The zone of unmeasured teaching contains the learning outcomes that we intentionally taught and that were met but that we didn’t assess. I don’t see this as a particularly major issue, apart from the fact that, if we are giving credentials rather than just using assessment for learning purposes, it would be kinder to make it possible for this additional evidence to be considered. This is a good reason for using a portfolio approach to assessment.  If we are not doing that, then this is the zone in which to look for alternative assessments or better constructive alignment.

Mysterious learning

The most interesting zone of all (to me) is the one I have labelled as “Here there be dragons” which, following the lead of ancient cartographers, is my way of describing the significant subset of student knowledge about which we know little or nothing, that occurs while students are learning what we are teaching, that is not reflected (directly) in the assessed work, but that is neither what we taught nor what we intended to teach. This is the frontier territory that few of us ever enter unless we are committed complexivists, but that I think we need to explore most of all. This is especially so in an age of generative AI, where our traditional proxies for learning are breaking all around us and learners have far more supports outside the institution than within it. Reflective portfolios can help reveal a little of it, as can approaches to assessment in which we ask for evidence (any evidence) rather than compliance with our demands. It’s another space where AIs that could observe students  learning might help, if everyone involved happened to be OK with some huge privacy, security, and trust issues. Knowing more about this and celebrating its existence opens up the potential for more learner-controlled outcomes, for the teacher to also be the taught, and for moving more of the unmeasured outcomes into the sweet spot.

The sweet spot

The sweet spot – essentially the happy intersection between teaching, learning, and assessment –  is where constructive alignment occurs, and it should normally be as large as possible. Its relative size is a good proxy for the effectiveness of teaching and assessment, especially if the zone of unreliable assessment is small. There will never and should never be a perfect overlap as long as the knowledge is worth knowing, and there is always knowledge embedded in artifacts that is only borrowed from its creators, but the more we can know of what and how the students know, the more they know of what we know, the more that the evidence of knowledge in what we assess overlaps with what students actually know, the better it will be for everyone. The two-way knowledge flow between learner and teacher (bearing in mind teachers include the students themselves) is particularly important for achieving that.

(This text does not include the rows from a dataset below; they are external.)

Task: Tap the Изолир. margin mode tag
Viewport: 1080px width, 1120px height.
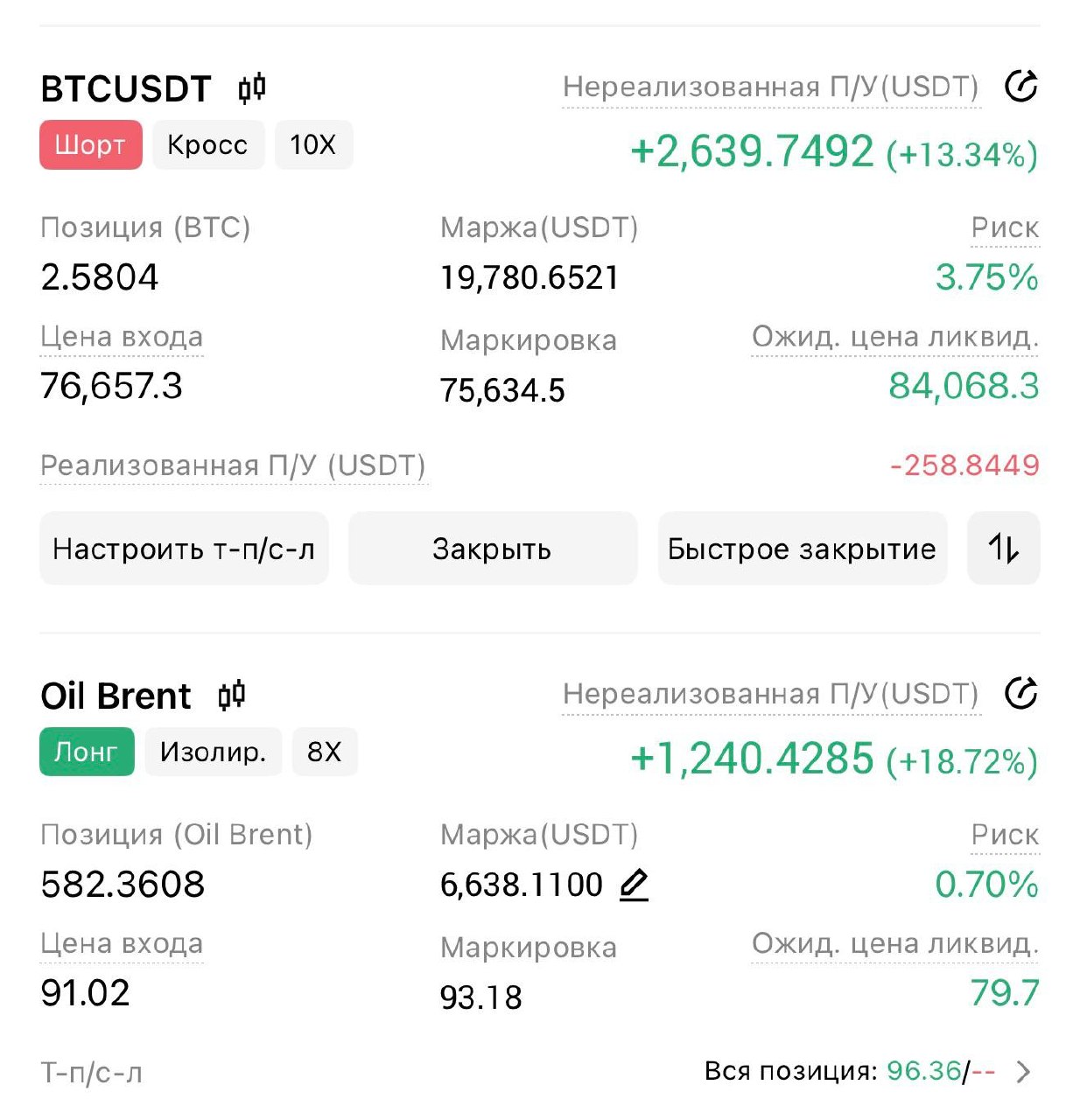Action: (213, 752)
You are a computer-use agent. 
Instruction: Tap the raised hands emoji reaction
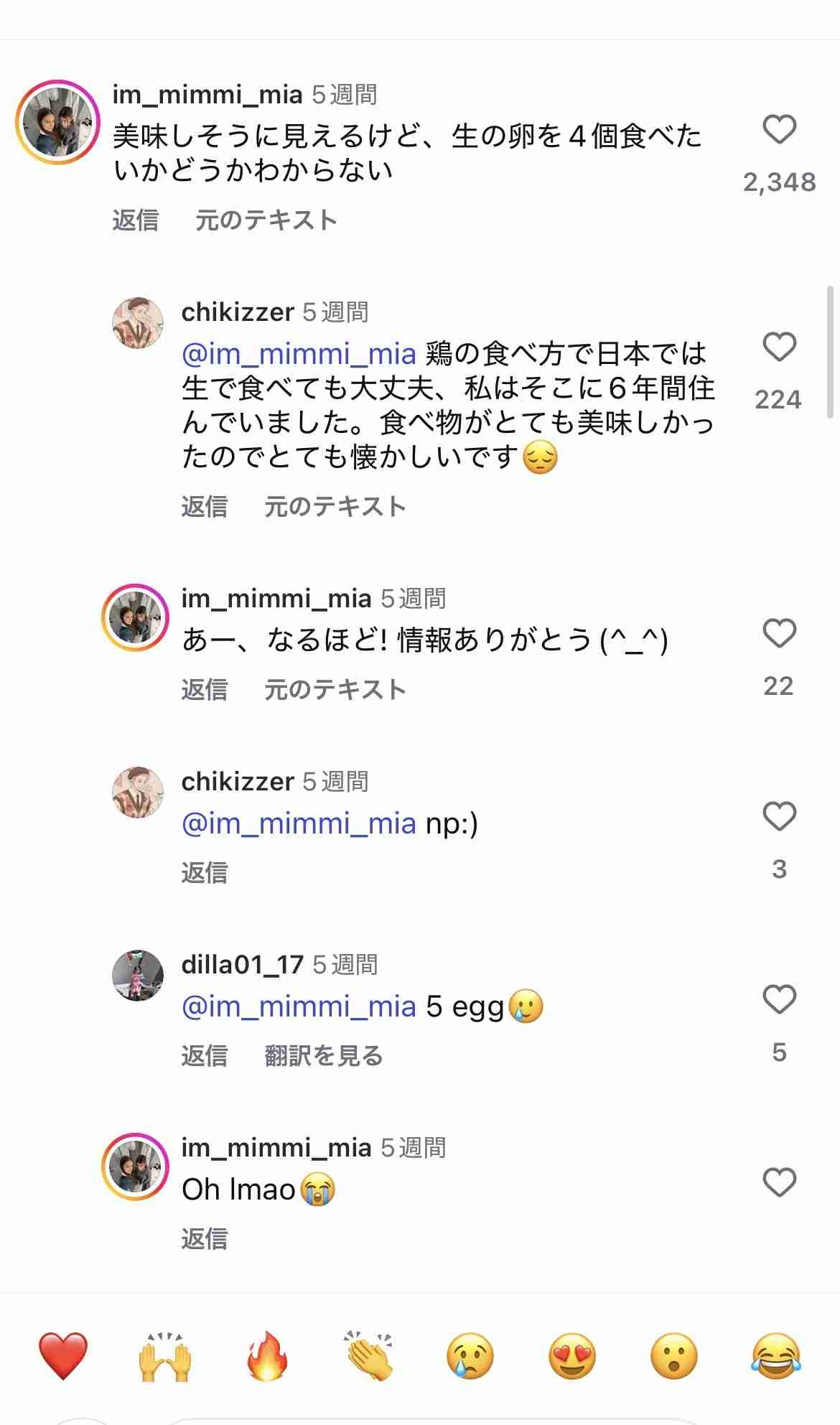[x=165, y=1355]
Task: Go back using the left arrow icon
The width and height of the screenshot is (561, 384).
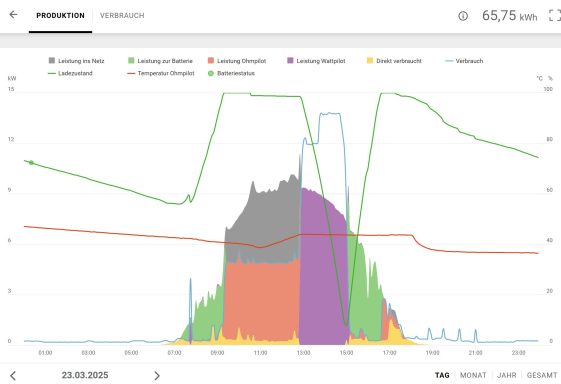Action: pyautogui.click(x=13, y=15)
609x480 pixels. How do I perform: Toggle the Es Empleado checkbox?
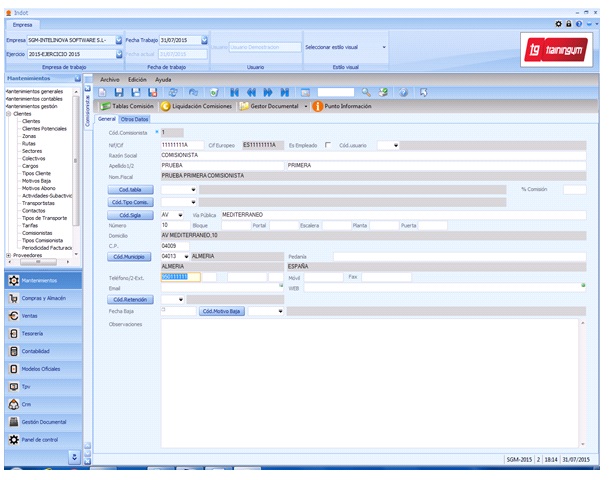(327, 144)
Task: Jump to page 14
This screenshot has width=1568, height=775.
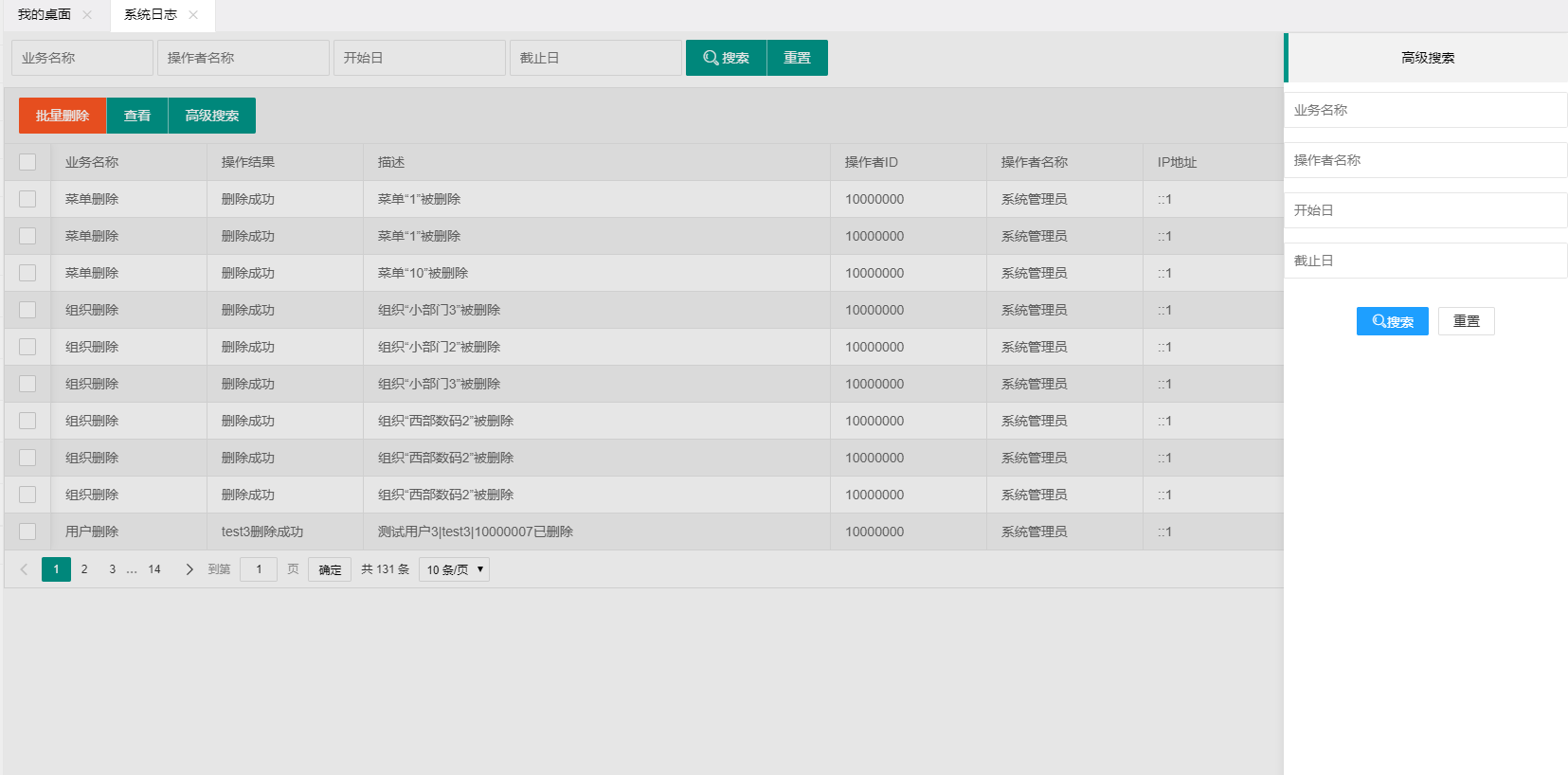Action: [154, 569]
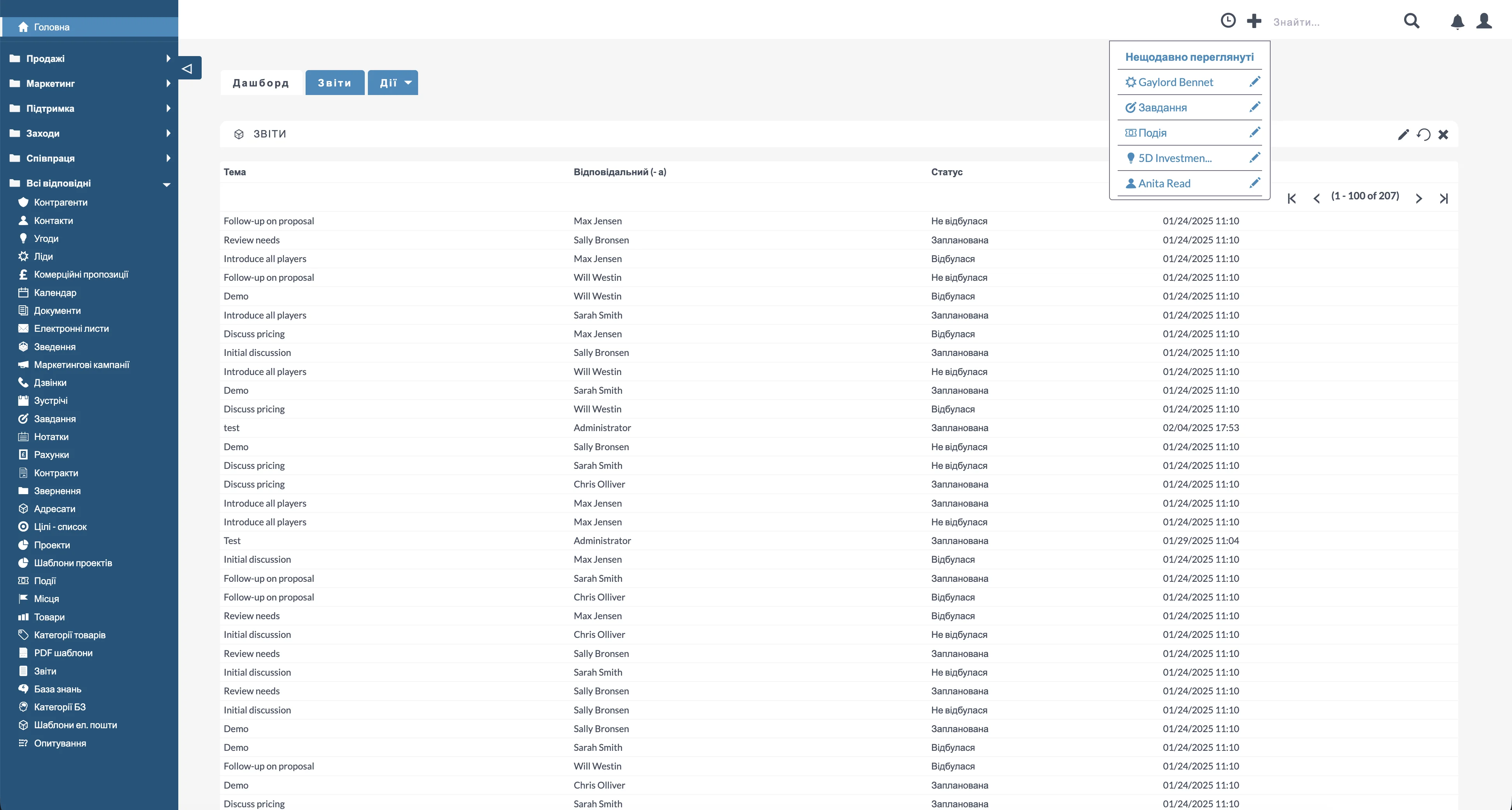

Is this model in any way usable?

I don’t know if this is any better for this purpose than Dave’s original model: probably not. It’s more cohesive as a Venn diagram but it is more opaque as a prompt for dialogue, and I’m not entirely sure my model captures quite the same phenomena. In caricature, Dave’s is about learners, while mine is about learning. In conjunction with his questions, though, I think it might help to reveal more about both.

I am a professional learner, employed as a Full Professor and Associate Dean, Learning & Assessment, at Athabasca University, where I research lots of things broadly in the area of learning and technology, and I teach mainly in the School of Computing & Information Systems. I am a proud Canadian, though I was born in the UK. I am married, with two grown-up children, and three growing-up grandchildren. We all live in beautiful Vancouver.

1 Comment on Learning centricity vs Learner centricity: some thoughts on Dave Cormier’s human-centred model for discussing AI in assessment

  1. dave cormier says:

    Ha! Your model definitely comes after my diagram, one way or the other. What I’m trying to write about now is what i need this diagram for. I need it to interact with everyone. Positivists. Information processors. Connectivists. “what-i’ve-done-beforists”. And so i want to start on simple ground to get there. The quality assurance and student engagement is also about creating space for other teams on campus to join the conversation as well.